04 March 2018 / Renungan Harian

Membongkar Dan Membangun


media

Membongkar Dan Membangun

Yohanes 2:13-22

"Tetapi yang dimaksudkan-Nya dengan Bait Allah ialah tubuh-Nya sendiri. " (Yoh. 2:21)

Yesus adalah pembongkar dan pembangun. Sebagai pembongkar, Ia membongkar ibadah palsu yang sarat dengan kebohongan dan manipulasi. Sebagai pembangun, Ia membangun ibadah sejati yang dipenuhi dengan cinta, kejujuran, dan pengurbanan. Itulah Yesus Kristus yang kita percaya sebagai Mesias, Tuhan, Juruselamat dunia, serta Kepala Gereja.

Gambaran Kristus sebagai pembongkar dan pembangun tampak dalam bacaan Alkitab hari ini. Yesus mengobrak-abrik Bait Allah karena praktik perdagangan di sana sarat dengan manipulasi. Selain itu, Bait Allah bukanlah gedung. Bait Allah adalah hidup dan karya Yesus Kristus sendiri. Melalui hidup dan pelayanan Yesus, kita menemukan ibadah sejati yang dinyatakan lewat cinta dan pengorbanan-Nya untuk seluruh umat Allah. Ia mati dan bangkit di hari yang ketiga untuk menegakkan ibadah yang benar. Ia mau membangun nilai dan habitus baru dalam praktik peribadahan yang diwarnai oleh cinta, kejujuran, dan pengurbanan.

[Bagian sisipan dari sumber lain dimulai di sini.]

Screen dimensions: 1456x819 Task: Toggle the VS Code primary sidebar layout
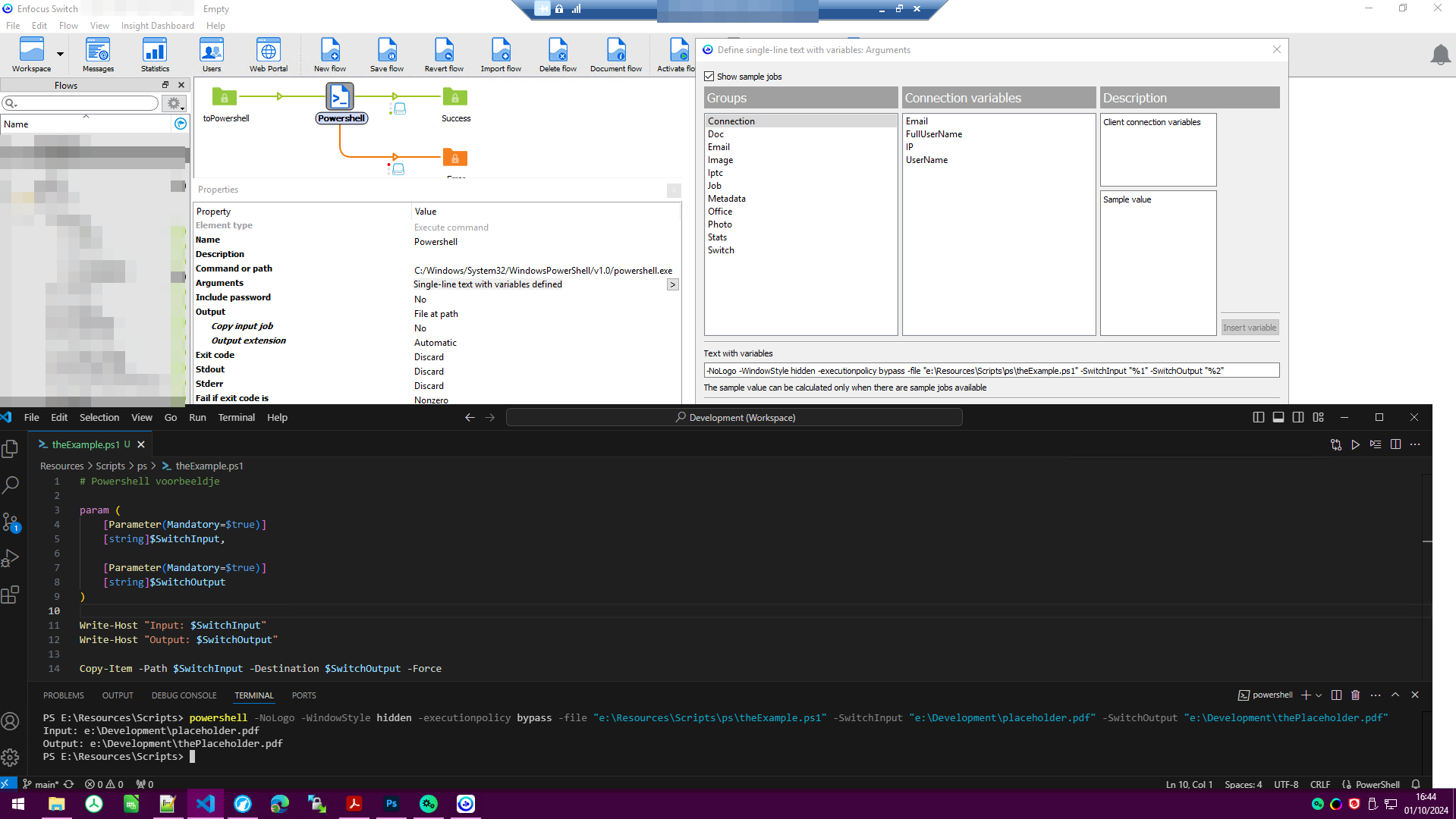tap(1258, 418)
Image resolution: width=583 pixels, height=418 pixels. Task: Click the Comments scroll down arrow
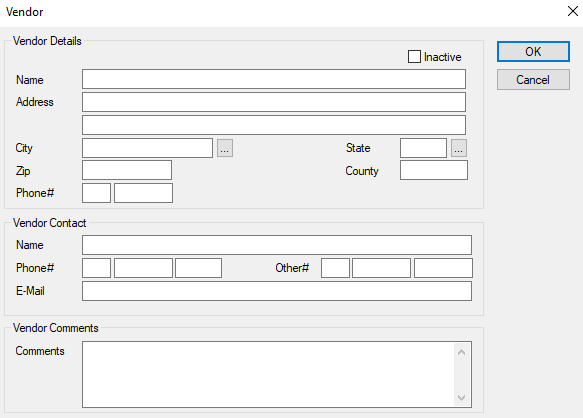click(x=461, y=398)
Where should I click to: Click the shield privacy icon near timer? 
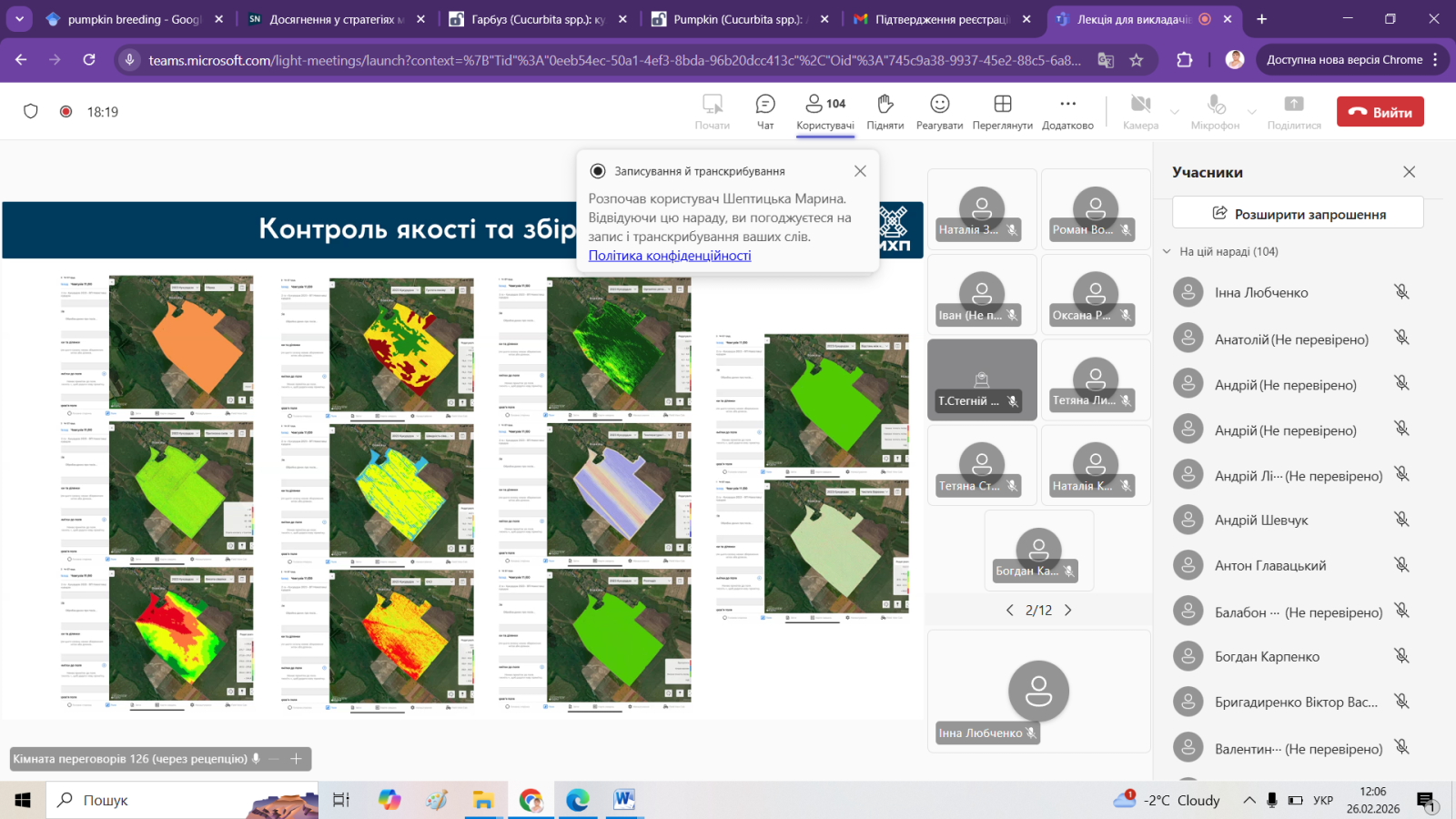tap(31, 111)
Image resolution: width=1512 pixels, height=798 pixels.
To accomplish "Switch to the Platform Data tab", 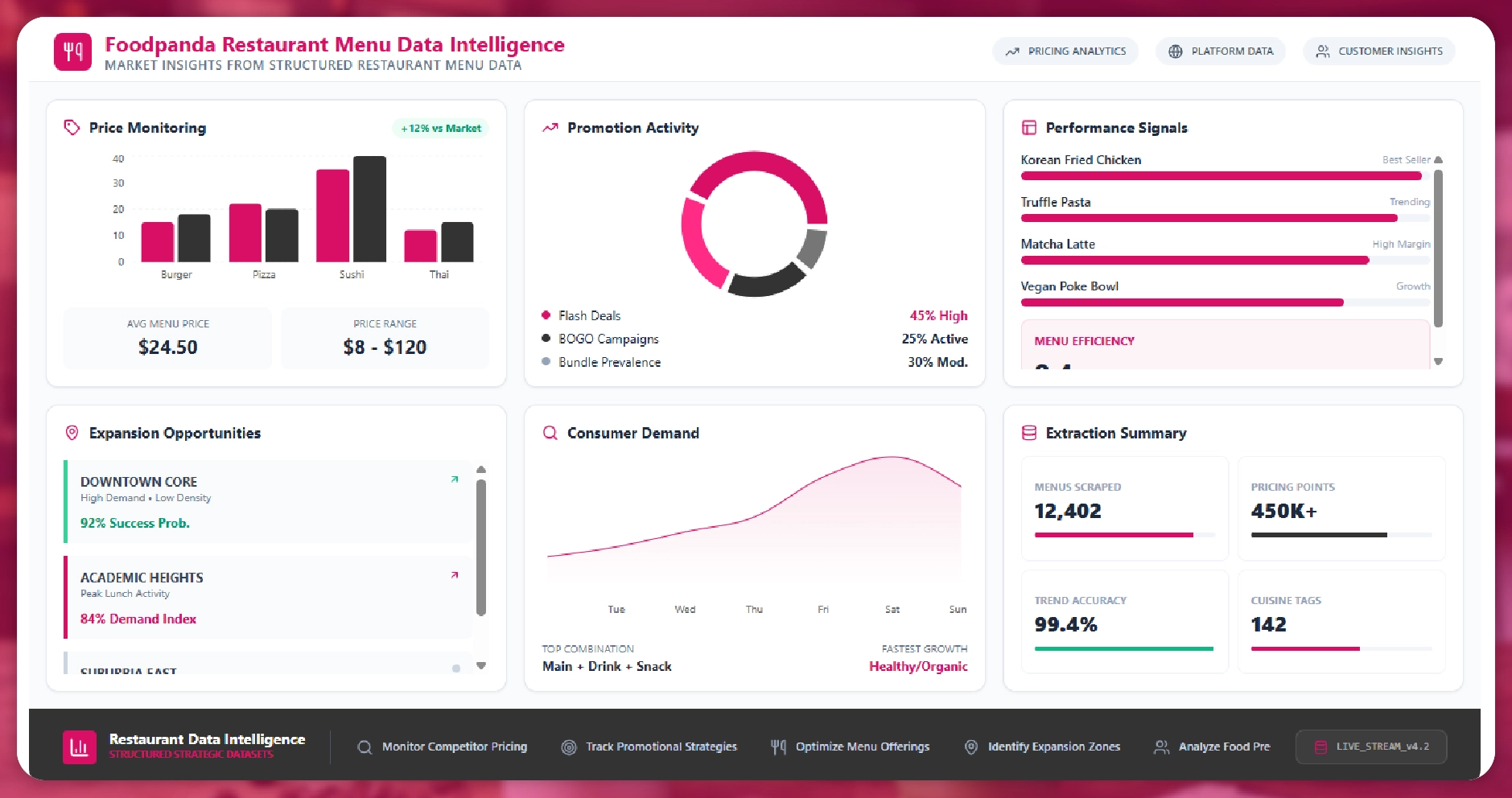I will tap(1220, 51).
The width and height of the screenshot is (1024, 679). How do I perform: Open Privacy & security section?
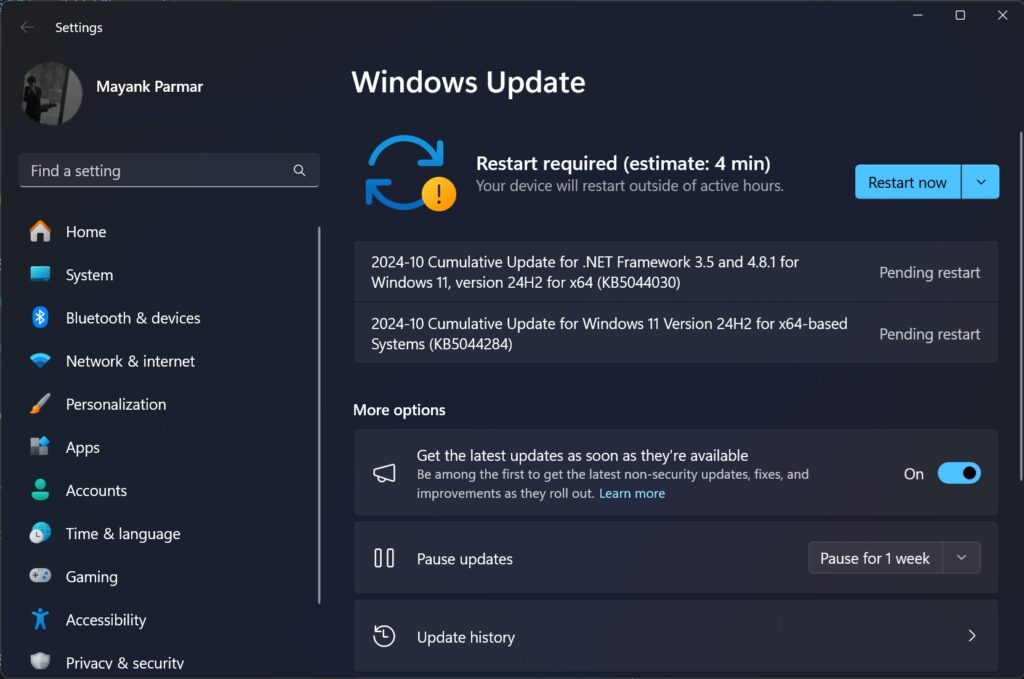pos(41,661)
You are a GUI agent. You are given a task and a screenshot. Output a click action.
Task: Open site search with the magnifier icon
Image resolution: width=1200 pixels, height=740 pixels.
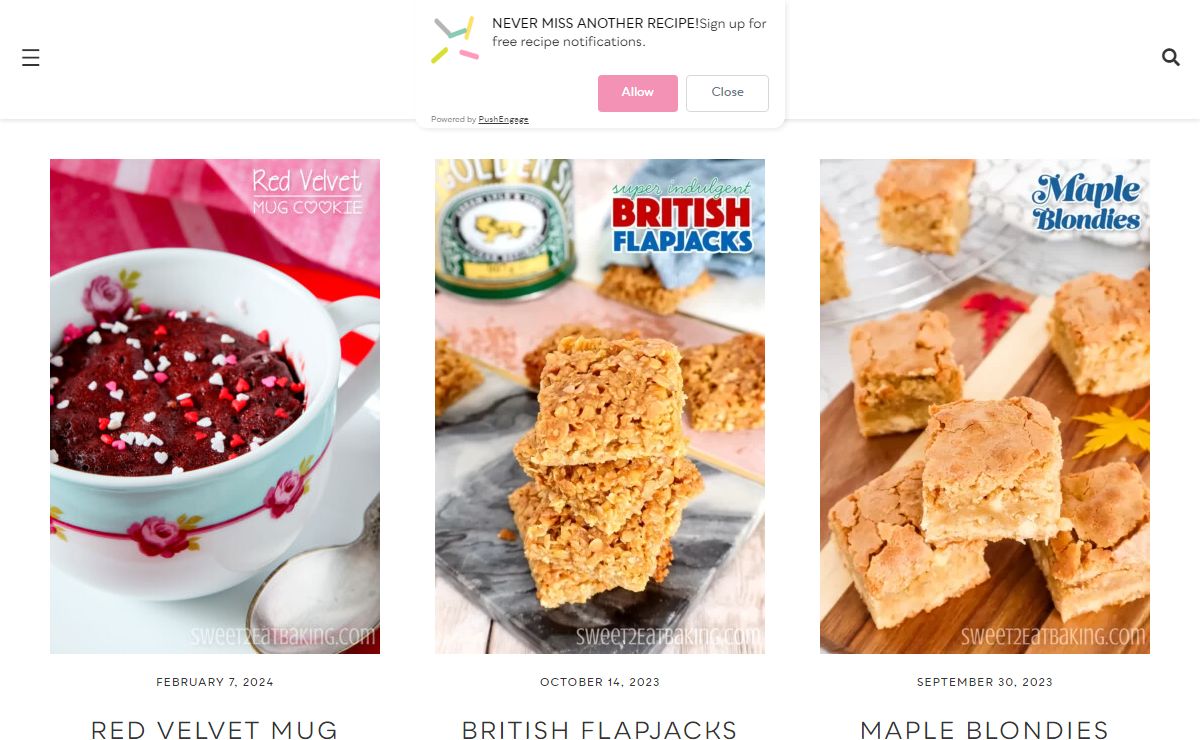tap(1171, 57)
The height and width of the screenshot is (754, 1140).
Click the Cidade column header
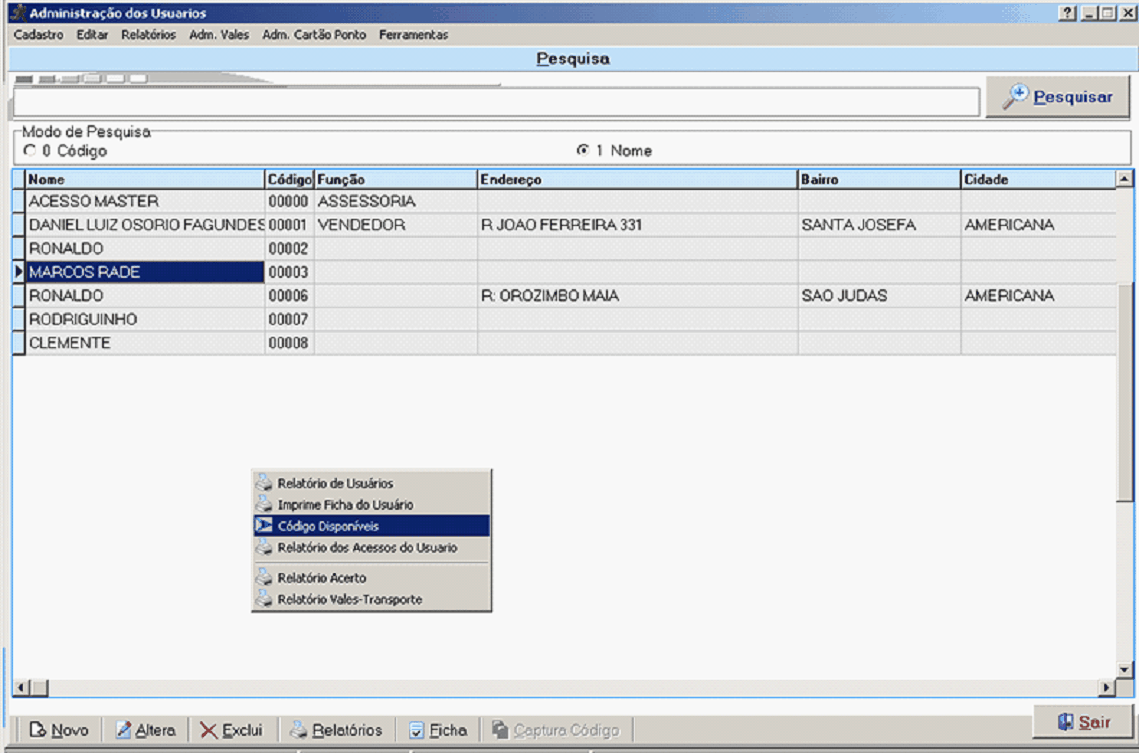coord(1036,180)
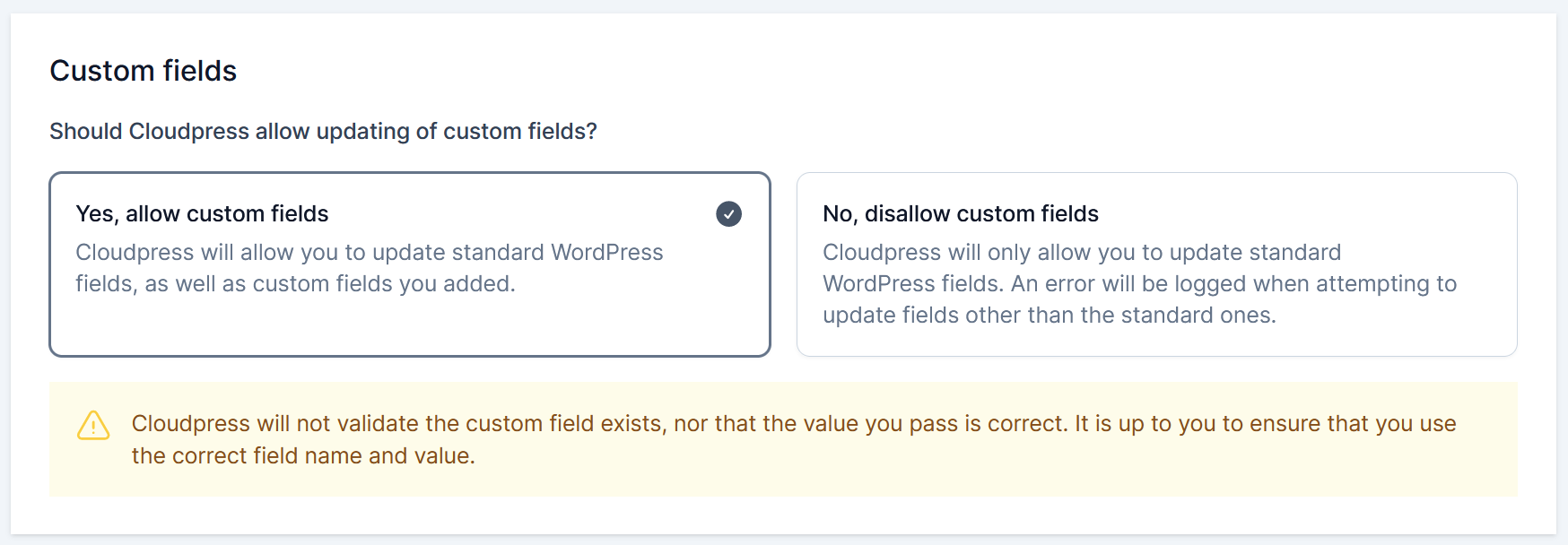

Apakah cinta, kejujuran, dan pengurbanan mewarnai ibadah harian dan ritual kita? Bait Allah atau gereja bukanlah gedungnya, bait Allah adalah hidup kita sendiri. Kita disebut sebagai Tubuh Kristus, umat kepunyaan-Nya. Karena itu, sudah sepatutnya kita menata dan membangun kehidupan sebagaimana yang Allah kehendaki untuk kita lakukan. Ia mau kita hidup dengan cinta, kejujuran, dan sedia berkurban demi kebaikan.


 

REFLEKSI:

Membongkar kebiasaan buruk memang menyakitkan. Namun, hal itu perlu agar kita dapat membangun nilai dan habitus baru.